» Screenshot grounding data:
________
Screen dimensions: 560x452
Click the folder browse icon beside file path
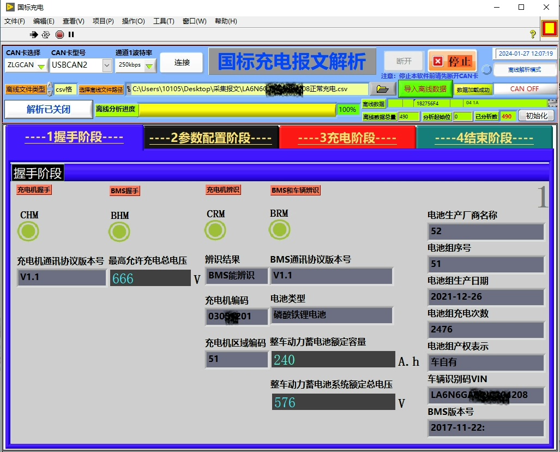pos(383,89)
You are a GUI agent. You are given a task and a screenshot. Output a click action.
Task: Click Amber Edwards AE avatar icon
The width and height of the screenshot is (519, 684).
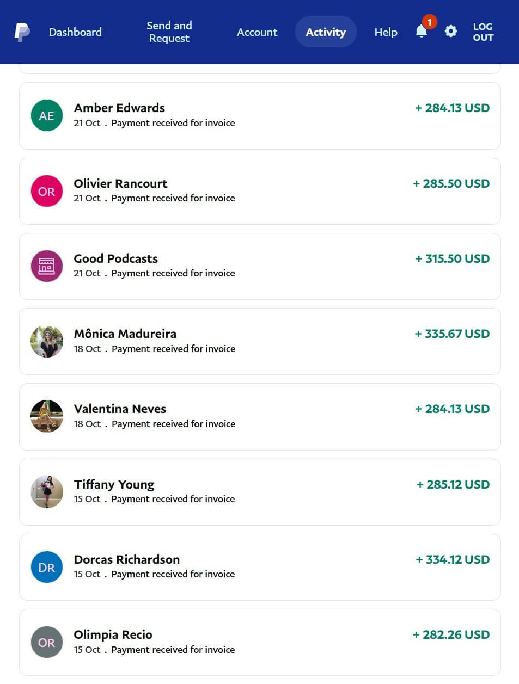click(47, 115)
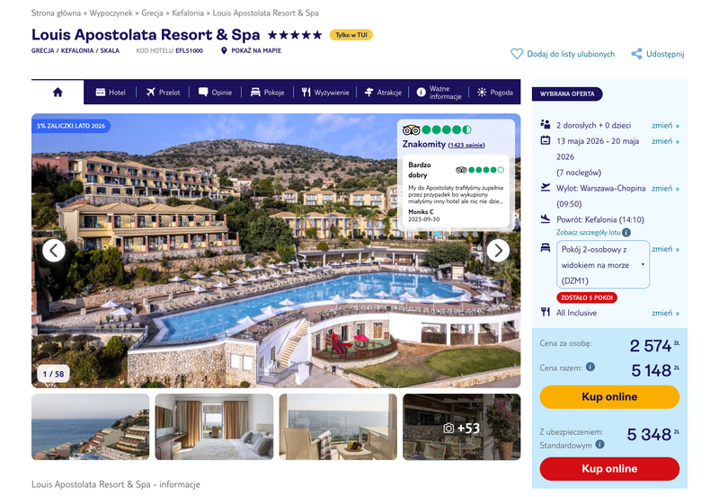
________
» Directions for this task: Could you restate all of the data above word for word and skip every picture?

» Task output:
Screen dimensions: 560x452
Click the folder browse icon beside file path
pos(383,89)
You are a GUI agent. You are given a task and a screenshot. Output a click action.
Task: Click Amber Edwards AE avatar icon
The width and height of the screenshot is (519, 684).
click(47, 115)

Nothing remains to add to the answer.